### Source material
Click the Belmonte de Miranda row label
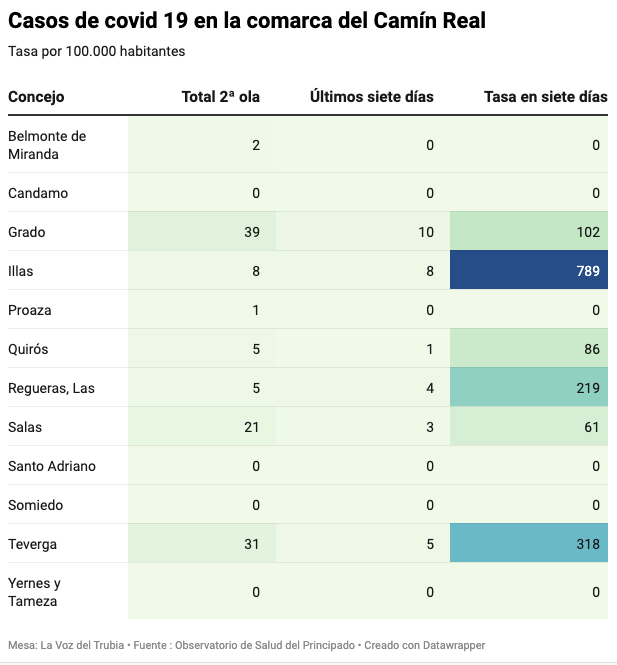point(47,145)
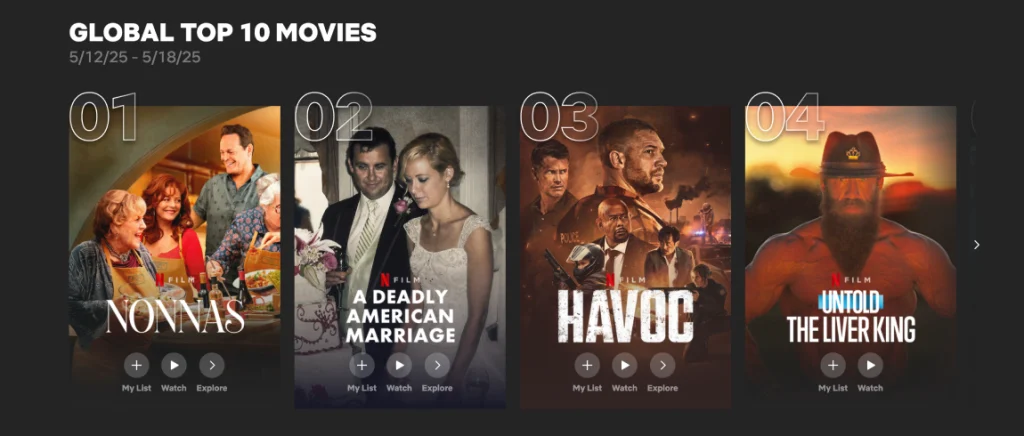Explore A Deadly American Marriage details
The width and height of the screenshot is (1024, 436).
coord(437,366)
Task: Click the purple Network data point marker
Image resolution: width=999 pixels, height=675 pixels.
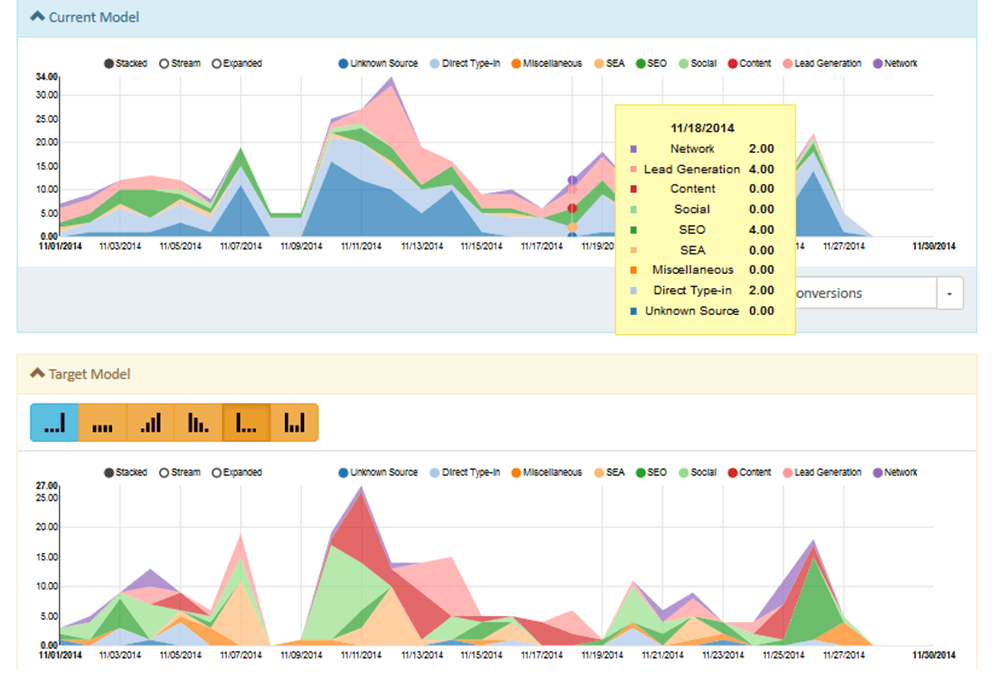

### What needs to be done
Extract every line of text from the entries above and copy each one word for word. Leave the pictures out of your answer.

### Answer to this exercise
Click the Belmonte de Miranda row label
point(47,145)
Explore A Deadly American Marriage details
The width and height of the screenshot is (1024, 436).
coord(437,366)
Task: Click the purple Network data point marker
Image resolution: width=999 pixels, height=675 pixels.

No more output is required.